§ Task instructions
Please reproduce the lines below, beginning at the line that contains "The width and height of the screenshot is (1388, 868)." and stopping after the one that contains "coord(619,65)", and offset each coordinate in the answers by 92. Keep every line in that span, including those without answers, and leave all other numbers unchanged.
--- --- ---
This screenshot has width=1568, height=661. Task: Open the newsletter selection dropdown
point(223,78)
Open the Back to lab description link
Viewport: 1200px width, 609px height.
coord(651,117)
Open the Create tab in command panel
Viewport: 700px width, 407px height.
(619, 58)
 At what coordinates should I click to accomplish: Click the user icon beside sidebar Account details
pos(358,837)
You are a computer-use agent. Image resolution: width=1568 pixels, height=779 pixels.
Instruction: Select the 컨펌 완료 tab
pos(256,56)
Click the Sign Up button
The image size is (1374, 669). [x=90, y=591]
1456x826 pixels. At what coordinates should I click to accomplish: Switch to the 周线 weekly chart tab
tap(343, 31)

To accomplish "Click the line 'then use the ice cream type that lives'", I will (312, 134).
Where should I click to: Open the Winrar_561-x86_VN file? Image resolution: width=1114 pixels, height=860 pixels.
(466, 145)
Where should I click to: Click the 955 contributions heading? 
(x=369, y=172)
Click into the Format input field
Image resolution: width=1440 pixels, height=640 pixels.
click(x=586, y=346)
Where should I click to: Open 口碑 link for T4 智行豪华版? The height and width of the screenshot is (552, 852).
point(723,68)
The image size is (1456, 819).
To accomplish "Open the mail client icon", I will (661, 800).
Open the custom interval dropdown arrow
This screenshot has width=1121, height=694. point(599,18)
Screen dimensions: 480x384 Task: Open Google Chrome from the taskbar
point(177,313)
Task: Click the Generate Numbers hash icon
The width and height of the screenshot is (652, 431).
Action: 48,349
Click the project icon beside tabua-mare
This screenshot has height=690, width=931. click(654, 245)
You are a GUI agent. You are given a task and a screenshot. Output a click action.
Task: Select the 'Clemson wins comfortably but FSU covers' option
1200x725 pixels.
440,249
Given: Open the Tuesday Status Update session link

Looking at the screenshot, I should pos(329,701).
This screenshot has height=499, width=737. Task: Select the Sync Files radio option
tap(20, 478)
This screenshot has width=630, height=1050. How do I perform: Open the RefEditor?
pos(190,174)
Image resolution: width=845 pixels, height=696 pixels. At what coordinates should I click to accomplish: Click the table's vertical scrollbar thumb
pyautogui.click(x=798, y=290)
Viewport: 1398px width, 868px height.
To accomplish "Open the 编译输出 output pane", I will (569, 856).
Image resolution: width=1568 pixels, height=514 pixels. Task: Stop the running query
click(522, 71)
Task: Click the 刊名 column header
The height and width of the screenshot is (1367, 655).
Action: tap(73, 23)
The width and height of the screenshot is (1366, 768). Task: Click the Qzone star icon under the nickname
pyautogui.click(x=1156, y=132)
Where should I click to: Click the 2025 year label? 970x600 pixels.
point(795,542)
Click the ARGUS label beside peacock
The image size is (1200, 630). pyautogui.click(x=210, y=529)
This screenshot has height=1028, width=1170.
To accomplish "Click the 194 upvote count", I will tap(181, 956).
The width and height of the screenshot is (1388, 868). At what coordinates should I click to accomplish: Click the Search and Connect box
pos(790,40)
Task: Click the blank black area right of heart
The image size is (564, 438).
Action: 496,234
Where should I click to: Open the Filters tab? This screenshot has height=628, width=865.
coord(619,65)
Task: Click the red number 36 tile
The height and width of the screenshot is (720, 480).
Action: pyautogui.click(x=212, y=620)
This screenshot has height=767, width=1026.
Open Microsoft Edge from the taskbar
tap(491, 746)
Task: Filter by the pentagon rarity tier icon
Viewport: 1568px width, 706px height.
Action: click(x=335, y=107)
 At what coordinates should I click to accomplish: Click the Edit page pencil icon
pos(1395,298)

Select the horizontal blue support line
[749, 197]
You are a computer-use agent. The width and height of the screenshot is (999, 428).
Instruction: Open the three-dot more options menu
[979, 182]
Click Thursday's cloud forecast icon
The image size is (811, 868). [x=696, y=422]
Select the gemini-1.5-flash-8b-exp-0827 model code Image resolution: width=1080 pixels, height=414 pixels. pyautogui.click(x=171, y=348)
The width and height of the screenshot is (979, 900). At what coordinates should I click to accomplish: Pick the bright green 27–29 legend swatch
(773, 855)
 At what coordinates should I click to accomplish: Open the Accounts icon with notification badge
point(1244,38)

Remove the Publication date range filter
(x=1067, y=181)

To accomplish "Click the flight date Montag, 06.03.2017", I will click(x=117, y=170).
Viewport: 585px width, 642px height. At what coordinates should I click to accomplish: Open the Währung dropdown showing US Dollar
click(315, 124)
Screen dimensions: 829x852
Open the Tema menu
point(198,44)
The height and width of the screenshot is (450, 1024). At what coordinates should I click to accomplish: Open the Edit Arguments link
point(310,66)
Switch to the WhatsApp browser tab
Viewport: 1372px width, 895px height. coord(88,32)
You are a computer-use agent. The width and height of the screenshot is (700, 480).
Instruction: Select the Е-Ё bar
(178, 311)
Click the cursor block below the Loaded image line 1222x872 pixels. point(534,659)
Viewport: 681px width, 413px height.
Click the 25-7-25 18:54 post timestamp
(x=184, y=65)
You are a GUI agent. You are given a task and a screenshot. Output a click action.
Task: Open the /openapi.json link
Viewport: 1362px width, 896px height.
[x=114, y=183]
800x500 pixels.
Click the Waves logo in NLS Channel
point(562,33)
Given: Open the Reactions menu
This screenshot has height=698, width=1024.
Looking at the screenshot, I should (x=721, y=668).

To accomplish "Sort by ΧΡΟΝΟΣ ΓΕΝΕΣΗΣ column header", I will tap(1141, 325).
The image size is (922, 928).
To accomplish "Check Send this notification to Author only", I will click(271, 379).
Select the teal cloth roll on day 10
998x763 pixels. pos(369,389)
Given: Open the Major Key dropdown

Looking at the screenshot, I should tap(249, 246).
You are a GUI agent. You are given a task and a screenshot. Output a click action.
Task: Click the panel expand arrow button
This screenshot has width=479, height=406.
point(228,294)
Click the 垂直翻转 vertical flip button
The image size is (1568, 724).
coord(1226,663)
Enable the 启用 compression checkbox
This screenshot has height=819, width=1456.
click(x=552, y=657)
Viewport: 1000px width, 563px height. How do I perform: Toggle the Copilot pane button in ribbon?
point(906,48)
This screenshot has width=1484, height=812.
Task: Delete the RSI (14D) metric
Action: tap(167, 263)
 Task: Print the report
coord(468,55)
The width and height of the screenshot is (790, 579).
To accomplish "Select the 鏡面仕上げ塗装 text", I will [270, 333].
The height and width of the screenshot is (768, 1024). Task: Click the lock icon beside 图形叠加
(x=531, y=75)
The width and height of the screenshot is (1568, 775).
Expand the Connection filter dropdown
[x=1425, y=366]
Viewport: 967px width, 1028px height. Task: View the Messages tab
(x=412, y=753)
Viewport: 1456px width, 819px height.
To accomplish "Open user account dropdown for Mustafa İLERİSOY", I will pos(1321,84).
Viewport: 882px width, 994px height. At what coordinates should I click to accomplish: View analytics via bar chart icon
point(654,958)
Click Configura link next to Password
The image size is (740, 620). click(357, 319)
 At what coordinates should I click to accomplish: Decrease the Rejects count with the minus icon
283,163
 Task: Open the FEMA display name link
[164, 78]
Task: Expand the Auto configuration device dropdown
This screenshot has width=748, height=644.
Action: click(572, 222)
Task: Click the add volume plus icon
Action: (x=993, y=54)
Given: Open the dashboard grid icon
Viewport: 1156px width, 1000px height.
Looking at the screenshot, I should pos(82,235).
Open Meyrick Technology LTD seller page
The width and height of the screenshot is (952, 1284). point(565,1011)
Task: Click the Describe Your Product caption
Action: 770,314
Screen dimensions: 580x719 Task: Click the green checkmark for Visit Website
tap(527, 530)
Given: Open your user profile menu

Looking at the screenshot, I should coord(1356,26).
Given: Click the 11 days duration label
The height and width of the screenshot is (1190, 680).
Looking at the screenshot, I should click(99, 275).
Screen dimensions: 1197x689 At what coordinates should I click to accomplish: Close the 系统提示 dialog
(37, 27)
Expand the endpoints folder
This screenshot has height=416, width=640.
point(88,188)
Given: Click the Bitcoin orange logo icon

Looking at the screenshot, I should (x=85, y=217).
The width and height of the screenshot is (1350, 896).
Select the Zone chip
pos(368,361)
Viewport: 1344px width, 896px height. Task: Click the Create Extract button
--- --- ---
§ Exercise output
The width and height of the screenshot is (1388, 868). At what coordinates should I click to accomplish: Click the Search and Connect box
pos(882,132)
Task: Click the blank black area right of heart
The image size is (564, 438).
Action: 588,326
Where should I click to: Open the Filters tab? This screenshot has height=628, width=865.
coord(711,157)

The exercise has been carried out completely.